■ **Apply what you read**:
1) According to the ball-handling page below, how long is each weekly training session led by the Jr. HEAT skills coaches?
2) Give every tip heading on the ball-handling page below.

■ **Passage shown**:

Just because we aren’t together, doesn’t mean we can’t put in the work to get better.
Welcome to the Jr. HEAT GYM presented by Gatorade!
The Jr. HEAT GYM presented by Gatorade is your go-to resource for at-home drills, workouts and instructional tips that’ll keep your game growing. Each week, our Jr. HEAT skills coaches will take you through a 20- minute training session that focuses on a specific part of your game.
This week’s focus: Ball Handling Version 2
The game of basketball is all about control of the ball. The better your handles are, the better player you are. Make sure to add these ball handling tips to elevate your game.
The ball is your friend
Get use to the ball in your in hands, the more time the ball spends in your hand, the more control you have of the ball.
The harder you dribble, the quicker it gets back in your hand.
See the game
Picture when and how you would use each dribble. Don’t waste time working on things you wouldn’t use in a game.
Dribble with a purpose
Your goal is to dribble to the basket. If you don’t have an opportunity to get there, use your dribble to create a jump shot or an opportunity for a teammate.

■ **Record set**:
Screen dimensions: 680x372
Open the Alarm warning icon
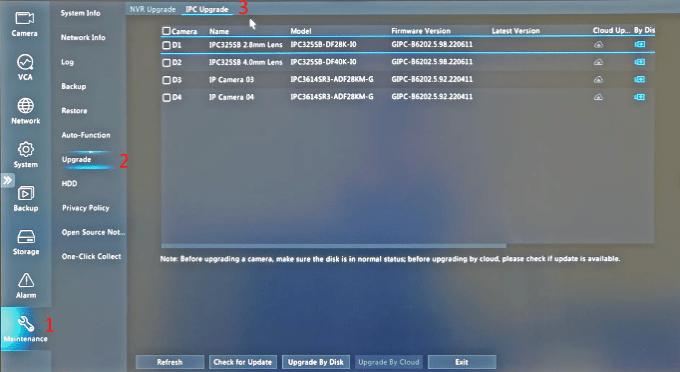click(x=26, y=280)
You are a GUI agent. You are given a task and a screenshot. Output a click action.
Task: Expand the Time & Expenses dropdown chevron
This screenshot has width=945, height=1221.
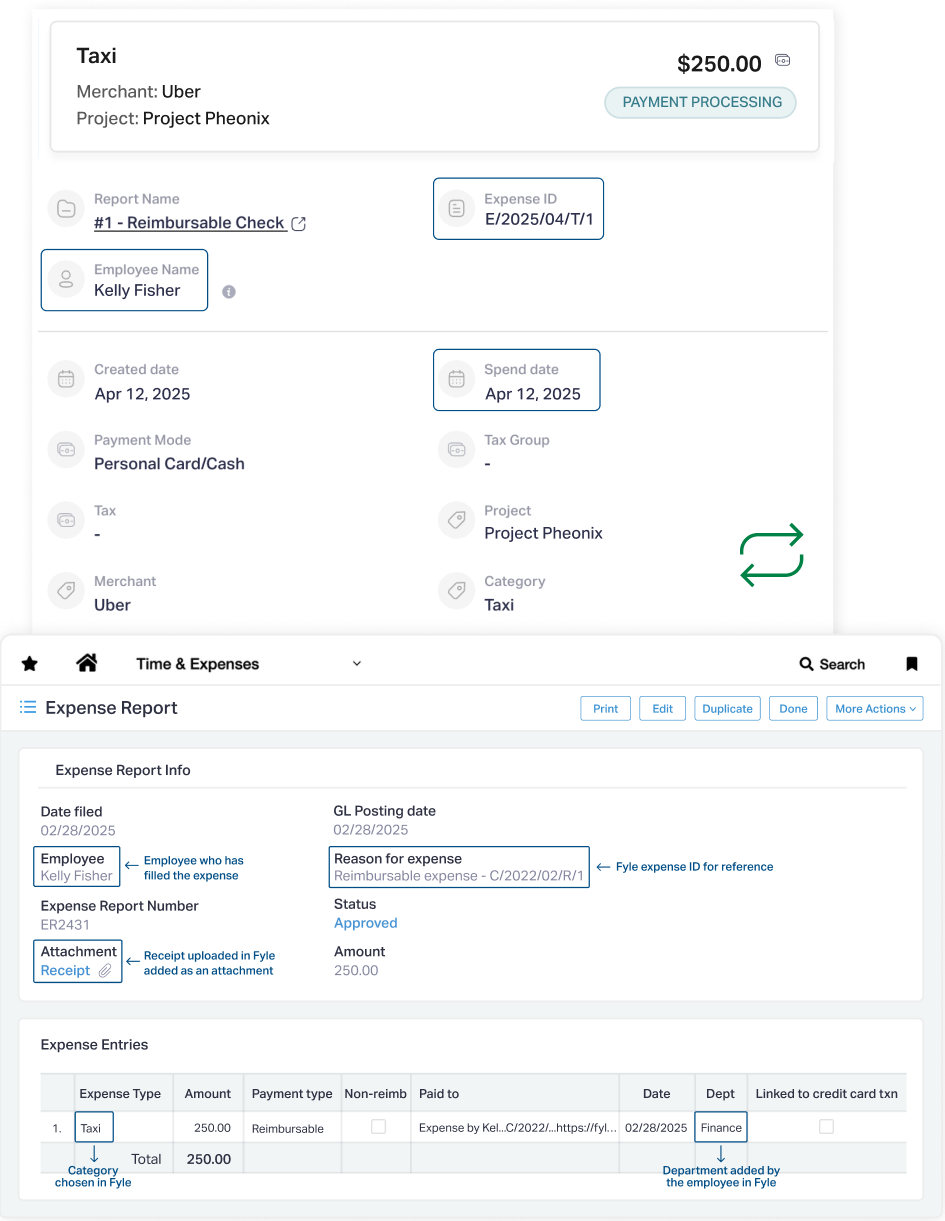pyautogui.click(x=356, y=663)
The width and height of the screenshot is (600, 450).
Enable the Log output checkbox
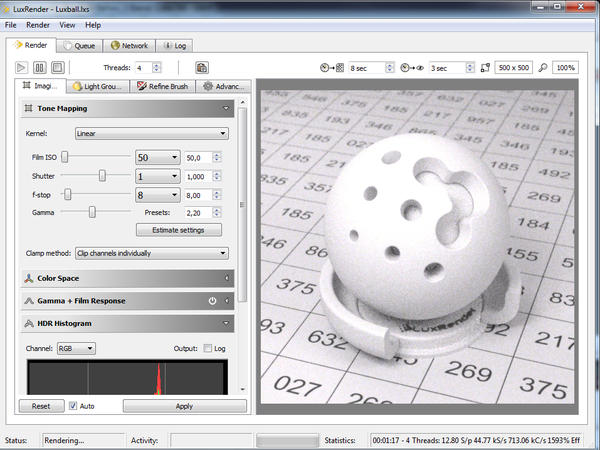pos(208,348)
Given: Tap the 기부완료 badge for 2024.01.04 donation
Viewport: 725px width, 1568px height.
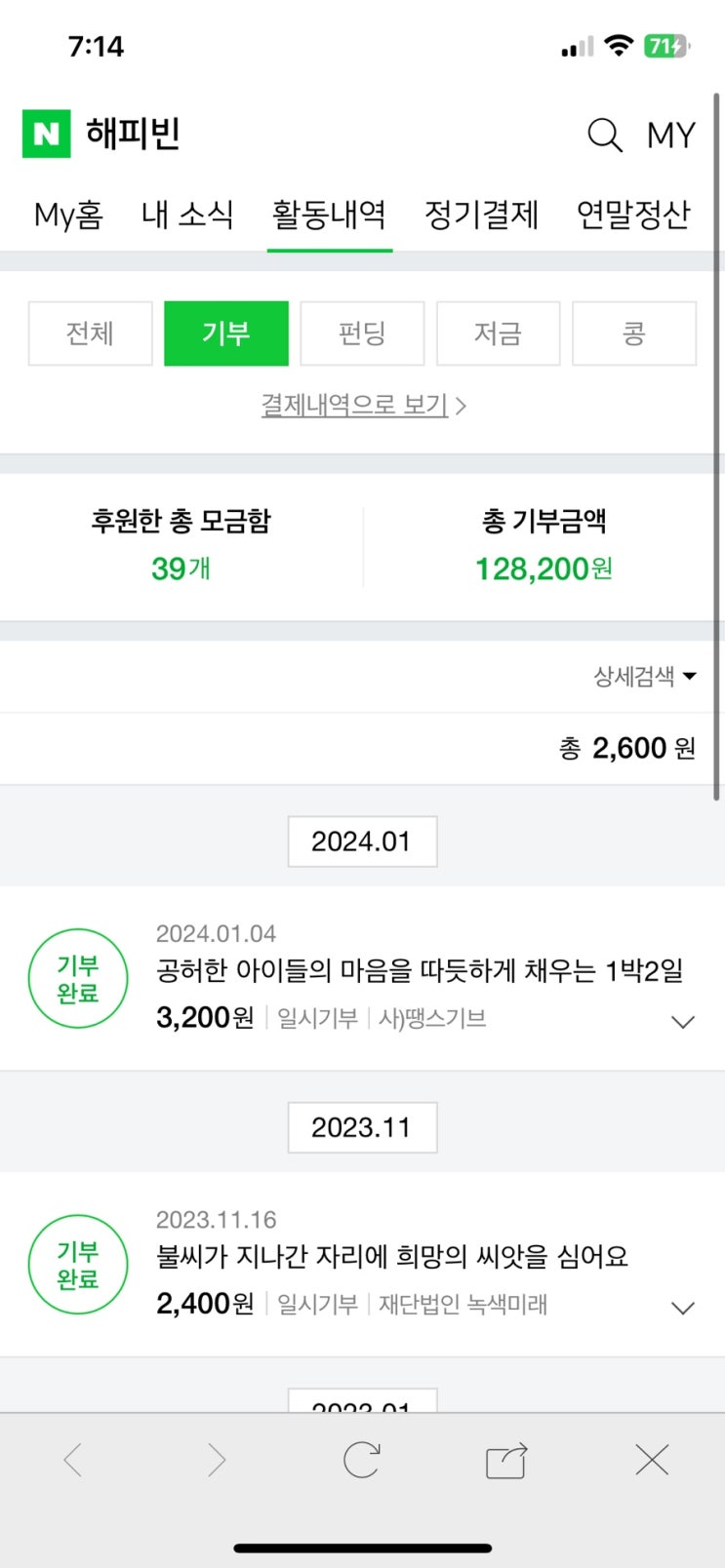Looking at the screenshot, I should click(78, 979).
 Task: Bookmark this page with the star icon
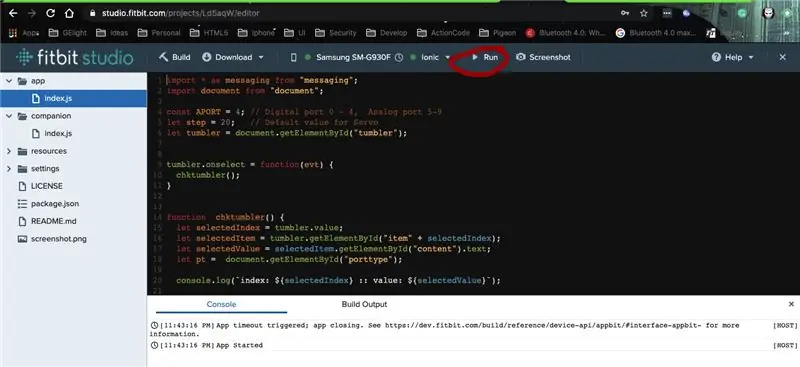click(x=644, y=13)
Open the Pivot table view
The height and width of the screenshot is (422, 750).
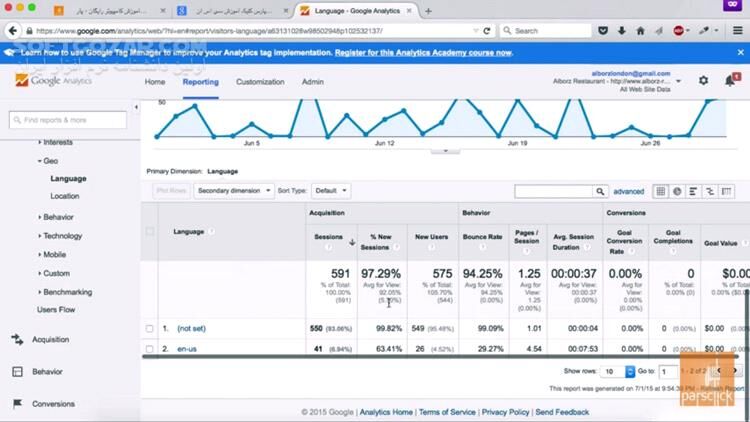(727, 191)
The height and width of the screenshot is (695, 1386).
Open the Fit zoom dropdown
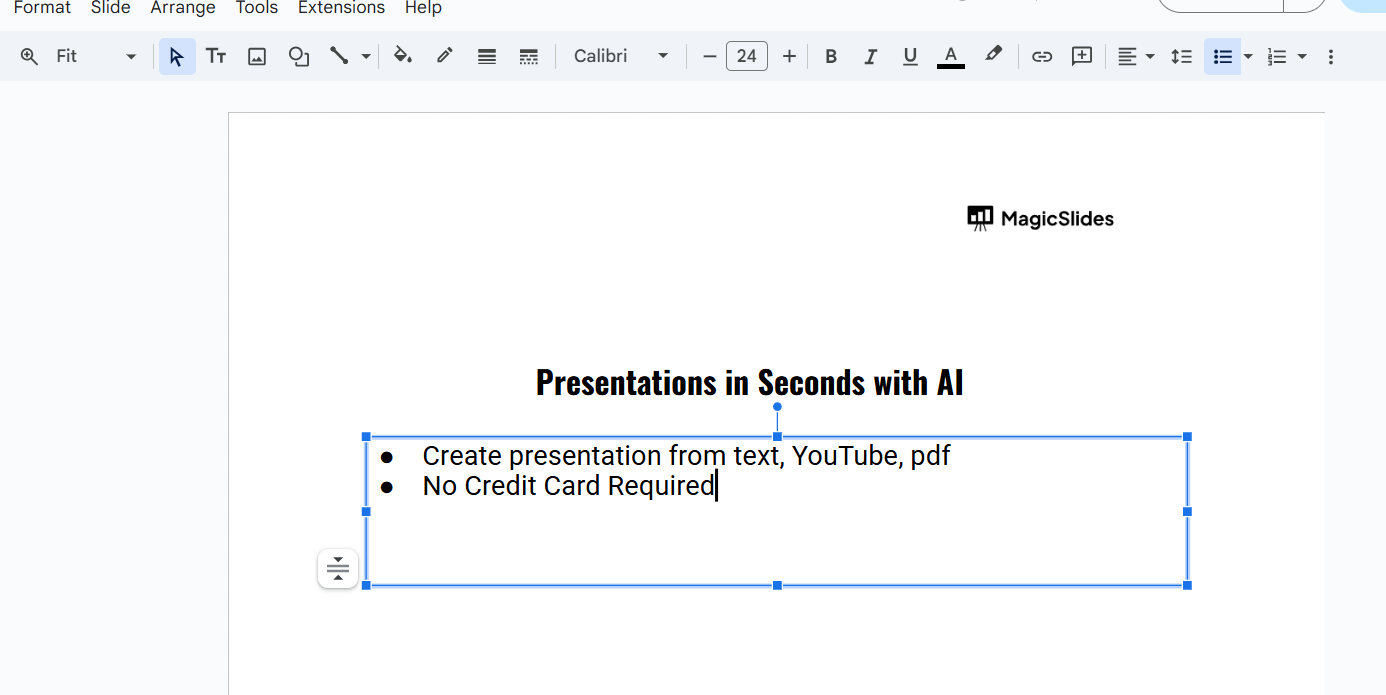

■ **Outputs for the tasks**:
1) 20 minutes

2)
The ball is your friend
See the game
Dribble with a purpose